Friday, August 15, 2014

Brief Encounter With a Beautician


Sometimes it’s the small moments that open our hearts and connect us as humans. Yesterday I went to Lynnwood to get a haircut. I walked into a hair salon for the first time. I don’t have a lot of hair anymore, so cutting it is not that difficult. The shop had four chairs, all empty and no one seemed to be in the place. She must have heard the door open and close, for out of the back walked a tall Asian woman who asked if she could help me. I told her I needed a haircut and she directed me to one of the chairs. She was all business, efficiently putting the tissue around my neck and covering me with the cloth before proceeding to cut my hair.

               She had a light, gentle touch. After shaving the back of my neck, she brushed her hand across it several times, like a cabinet maker brushing the sawdust off recently sanded wood. I stole glances at her in the mirror as she worked. Probably in her fifties, I could tell she once had been beautiful, but her dress and makeup revealed a desperate battle with age.  Around her neck was a silver necklace with large green stones and on her wrist a matching bracelet. Her hair was jet black and long, pulled up on top of her head with a bit trailing down her back.  Her dress was cinched at the midriff accentuating her still slim body, and her breasts jutted out, riding a little too high for her age. We didn’t talk as she cut my hair.

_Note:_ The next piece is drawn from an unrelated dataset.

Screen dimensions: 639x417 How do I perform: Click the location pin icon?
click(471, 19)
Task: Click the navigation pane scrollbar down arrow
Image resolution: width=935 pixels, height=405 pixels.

At the cash register I asked her if she was Vietnamese even though she was too tall and something was strange about her face. Her nose reminded me of Michael Jackson’s, too thin for an Asian. I assume she had work done. But her accent gave her away. She answered, “Yes, I am Vietnamese.” I told her I had been in her country once a long time ago. Her eyes lit up and she asked, “When?” I said it was in the sixties during the war. Her face softened and sadness entered her eyes. I could tell she had been there too at that time.

In that moment, I remembered the beautiful young Vietnamese girls on their way to school dressed in immaculate silk Ao Dais, black pajama pants and stark white tops with slits up the sides. They passed right in front of me in single file, walking softly in sandals across the dirt road. Their clean straight black hair bounced lightly on their backs.  I was a twenty year old soldier, in Quang Ngai city for the day. They looked so young and innocent in the midst of the brutal, dirty war. I said a prayer for them to a God I wasn’t sure I believed in, asking that he protect them from the cruelty and destruction all around.

  I said to the woman who had just cut my hair, “You come from a beautiful country.” She said, “Thank you” and our eyes briefly met sharing an understanding that could not be put into words.  Two survivors from a terrible time long ago. I'm thankful she survived,  and she gave me a really good haircut.